From my perspective, this looks like a good move that could finally help Lenovo take a bigger share of the premium computer market where it has traditionally been quite weak. Lenovo inherited the Think brand with its landmark purchase of IBM's (NYSE: IBM) PC business in 2005, and it looks like this move is designed to keep the former IBM business as a separate unit that will be run out of America.
That's important because IBM traditionally was a premium PC brand, but the premium image of its ThinkPad computers suffered quite a bit after the Lenovo purchase. By giving the Think unit more autonomy and allowing it to be run out of a major western market instead of China, Lenovo is clearly hoping it can return the brand to its more upscale image. Only time will tell if the strategy works, but I would give it a better than 50 per cent chance of success and wouldn't be surprised to see Think computers reclaim their place as a highly-respected brand within the next five years.
Meantime, the second bit of news isn't all that surprising to me since I was already quite puzzled by the move in 2011 that led up to this rumoured latest decision that will see Lenovo aim to manufacture all of its PCs rather than outsourcing the work to OEMs. That particular move saw Lenovo form a PC manufacturing joint venture  with Taiwan's Compal (Taipei: 2353), one of the world's leading OEM PC makers.
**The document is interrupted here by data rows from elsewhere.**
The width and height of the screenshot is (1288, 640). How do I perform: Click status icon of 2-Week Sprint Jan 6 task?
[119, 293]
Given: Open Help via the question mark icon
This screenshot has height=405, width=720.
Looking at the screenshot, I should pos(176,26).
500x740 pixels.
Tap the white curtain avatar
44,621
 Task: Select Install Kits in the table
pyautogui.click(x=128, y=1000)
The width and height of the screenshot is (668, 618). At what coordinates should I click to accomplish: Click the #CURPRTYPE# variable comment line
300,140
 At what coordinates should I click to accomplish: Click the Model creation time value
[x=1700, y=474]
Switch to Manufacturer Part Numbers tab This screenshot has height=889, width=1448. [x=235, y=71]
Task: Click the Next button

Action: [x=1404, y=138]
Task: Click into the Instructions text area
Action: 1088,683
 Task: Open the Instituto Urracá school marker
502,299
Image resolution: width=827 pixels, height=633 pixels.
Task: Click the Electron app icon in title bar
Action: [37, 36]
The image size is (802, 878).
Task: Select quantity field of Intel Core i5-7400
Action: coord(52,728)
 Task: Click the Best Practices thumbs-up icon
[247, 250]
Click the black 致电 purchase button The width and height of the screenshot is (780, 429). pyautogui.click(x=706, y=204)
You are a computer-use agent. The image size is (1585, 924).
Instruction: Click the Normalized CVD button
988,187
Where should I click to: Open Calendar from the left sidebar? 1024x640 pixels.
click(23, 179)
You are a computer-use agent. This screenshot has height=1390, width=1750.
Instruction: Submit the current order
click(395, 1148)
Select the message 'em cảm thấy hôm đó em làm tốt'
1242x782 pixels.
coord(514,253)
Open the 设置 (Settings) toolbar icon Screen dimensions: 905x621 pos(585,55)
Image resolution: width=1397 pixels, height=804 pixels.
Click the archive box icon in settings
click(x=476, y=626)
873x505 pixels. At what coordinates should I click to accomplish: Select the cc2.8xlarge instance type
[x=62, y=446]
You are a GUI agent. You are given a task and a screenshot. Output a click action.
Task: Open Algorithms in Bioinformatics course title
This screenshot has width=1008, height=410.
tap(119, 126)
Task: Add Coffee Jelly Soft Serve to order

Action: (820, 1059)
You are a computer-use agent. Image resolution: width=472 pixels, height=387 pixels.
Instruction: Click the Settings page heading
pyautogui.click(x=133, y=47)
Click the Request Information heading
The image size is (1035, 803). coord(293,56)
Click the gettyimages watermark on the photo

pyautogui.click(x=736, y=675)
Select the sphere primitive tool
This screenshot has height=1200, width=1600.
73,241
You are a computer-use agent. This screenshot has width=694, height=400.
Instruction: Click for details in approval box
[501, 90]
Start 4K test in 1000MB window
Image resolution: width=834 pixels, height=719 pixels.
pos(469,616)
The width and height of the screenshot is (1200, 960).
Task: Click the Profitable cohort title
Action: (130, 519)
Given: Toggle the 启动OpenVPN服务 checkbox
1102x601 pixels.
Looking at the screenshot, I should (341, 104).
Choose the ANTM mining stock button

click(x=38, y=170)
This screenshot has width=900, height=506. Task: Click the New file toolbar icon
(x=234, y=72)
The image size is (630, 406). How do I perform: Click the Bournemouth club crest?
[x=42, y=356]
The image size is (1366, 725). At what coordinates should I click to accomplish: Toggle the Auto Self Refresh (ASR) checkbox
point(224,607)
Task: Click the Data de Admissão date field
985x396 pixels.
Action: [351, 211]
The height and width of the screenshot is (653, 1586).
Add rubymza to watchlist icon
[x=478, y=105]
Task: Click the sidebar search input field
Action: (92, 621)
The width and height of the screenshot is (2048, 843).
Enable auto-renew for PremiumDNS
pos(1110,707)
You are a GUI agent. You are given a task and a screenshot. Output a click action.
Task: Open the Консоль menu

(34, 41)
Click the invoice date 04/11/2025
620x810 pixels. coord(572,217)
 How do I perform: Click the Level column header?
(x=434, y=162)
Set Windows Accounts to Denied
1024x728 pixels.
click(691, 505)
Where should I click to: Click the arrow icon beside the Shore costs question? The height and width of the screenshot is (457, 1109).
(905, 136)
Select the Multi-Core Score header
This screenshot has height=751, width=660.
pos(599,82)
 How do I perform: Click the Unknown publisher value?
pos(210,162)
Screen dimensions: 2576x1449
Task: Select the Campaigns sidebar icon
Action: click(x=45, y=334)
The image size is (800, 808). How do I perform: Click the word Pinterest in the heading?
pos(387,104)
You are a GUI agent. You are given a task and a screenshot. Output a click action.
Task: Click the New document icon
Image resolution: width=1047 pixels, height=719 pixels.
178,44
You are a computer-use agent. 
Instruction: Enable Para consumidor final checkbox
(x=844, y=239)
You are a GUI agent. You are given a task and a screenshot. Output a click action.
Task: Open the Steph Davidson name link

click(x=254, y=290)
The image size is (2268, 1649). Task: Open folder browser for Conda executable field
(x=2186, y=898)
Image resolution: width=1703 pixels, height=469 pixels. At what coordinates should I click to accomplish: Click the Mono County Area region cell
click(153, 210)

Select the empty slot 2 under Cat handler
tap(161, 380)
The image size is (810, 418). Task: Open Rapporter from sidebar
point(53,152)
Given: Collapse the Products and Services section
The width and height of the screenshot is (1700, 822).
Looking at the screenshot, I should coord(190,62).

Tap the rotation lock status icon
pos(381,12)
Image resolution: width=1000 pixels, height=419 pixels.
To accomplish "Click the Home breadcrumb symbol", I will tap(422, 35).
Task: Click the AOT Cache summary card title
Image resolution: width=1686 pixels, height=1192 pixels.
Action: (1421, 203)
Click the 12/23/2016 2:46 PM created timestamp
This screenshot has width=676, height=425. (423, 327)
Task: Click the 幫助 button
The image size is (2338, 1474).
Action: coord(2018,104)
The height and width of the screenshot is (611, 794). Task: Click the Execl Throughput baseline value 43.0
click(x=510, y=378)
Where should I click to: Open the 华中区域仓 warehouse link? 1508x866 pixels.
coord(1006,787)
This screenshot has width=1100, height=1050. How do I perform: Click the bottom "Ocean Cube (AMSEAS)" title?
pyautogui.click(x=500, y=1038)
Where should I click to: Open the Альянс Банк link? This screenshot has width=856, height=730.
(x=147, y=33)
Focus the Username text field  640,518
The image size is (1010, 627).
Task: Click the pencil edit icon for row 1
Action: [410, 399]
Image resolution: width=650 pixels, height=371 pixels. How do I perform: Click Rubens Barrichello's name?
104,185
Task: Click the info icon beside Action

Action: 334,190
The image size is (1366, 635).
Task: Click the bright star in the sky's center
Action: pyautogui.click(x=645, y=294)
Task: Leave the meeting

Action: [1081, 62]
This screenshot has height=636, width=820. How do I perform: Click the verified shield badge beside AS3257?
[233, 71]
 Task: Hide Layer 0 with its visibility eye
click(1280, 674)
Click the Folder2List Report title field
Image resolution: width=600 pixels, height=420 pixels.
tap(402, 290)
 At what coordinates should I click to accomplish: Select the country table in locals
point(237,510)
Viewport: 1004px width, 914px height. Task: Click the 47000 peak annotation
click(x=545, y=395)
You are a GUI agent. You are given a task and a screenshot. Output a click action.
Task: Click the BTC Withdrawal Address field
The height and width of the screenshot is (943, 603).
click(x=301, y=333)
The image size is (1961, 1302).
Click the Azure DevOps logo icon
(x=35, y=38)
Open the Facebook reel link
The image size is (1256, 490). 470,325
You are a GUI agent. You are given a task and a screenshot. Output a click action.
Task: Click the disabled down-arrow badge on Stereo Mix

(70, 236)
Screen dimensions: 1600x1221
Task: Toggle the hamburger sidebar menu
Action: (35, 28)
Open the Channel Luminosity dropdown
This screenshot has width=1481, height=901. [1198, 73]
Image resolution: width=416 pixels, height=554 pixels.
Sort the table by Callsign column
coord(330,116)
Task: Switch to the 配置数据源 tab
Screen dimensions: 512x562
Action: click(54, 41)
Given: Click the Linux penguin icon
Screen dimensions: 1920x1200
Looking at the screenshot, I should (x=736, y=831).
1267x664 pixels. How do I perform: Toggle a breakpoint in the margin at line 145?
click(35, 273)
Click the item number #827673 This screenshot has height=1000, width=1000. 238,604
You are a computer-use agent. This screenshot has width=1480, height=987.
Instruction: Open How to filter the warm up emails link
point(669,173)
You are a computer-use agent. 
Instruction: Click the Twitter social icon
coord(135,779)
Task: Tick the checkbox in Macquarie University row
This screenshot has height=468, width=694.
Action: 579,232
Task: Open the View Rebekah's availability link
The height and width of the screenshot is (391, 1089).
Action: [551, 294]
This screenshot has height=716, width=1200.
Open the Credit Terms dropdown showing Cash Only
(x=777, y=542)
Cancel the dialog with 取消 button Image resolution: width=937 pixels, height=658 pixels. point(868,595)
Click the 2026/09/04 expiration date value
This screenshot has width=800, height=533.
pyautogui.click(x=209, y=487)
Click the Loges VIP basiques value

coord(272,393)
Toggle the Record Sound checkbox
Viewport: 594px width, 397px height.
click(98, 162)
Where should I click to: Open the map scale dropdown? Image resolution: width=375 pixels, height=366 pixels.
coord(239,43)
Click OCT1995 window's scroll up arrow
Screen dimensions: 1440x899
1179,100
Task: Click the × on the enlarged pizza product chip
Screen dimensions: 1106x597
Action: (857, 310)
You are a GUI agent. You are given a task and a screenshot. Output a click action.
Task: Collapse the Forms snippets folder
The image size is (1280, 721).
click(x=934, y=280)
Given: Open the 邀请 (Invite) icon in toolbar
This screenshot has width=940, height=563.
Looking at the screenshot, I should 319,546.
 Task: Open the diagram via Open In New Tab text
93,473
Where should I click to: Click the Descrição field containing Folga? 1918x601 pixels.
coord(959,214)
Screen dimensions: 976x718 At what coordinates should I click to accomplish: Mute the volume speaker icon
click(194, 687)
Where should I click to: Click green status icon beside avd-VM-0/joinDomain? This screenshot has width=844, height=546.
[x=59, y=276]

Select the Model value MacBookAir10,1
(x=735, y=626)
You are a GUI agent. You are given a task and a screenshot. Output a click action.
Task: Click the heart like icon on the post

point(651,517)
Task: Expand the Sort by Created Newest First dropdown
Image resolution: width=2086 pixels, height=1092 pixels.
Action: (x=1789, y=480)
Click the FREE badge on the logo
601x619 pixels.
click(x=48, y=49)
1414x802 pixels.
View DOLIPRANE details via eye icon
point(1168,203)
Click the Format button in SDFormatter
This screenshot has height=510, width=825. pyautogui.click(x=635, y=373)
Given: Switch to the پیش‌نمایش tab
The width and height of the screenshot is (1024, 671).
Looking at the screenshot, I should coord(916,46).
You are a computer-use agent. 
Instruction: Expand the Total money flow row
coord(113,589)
Now media are reporting that the joint venture in the city of Hefei has come on stream, and Lenovo is aiming to make most or all of its desktop, laptop and all-in-one computers there in the next three to five years . While Lenovo's choice of Compal is certainly a good one for this venture due to Compal's PC manufacturing exerptise, I'm still quite puzzled why Lenovo formed this joint venture at all.
The OEM model rose to prominence over the last two decades because it gives companies like Lenovo and HP greater production flexibility and greatly reduces costs by putting OEMs in charge of capital-intensive manufacturing. So from my perspective, this looks like a backward step for Lenovo and one that will only lead to headaches for the company in the future.
Bottom line: Lenovo's splitting off of its Think brand looks like a smart move to develop the premium PC market, but its decision to move most of its PC manufacturing in-house looks like a step backward.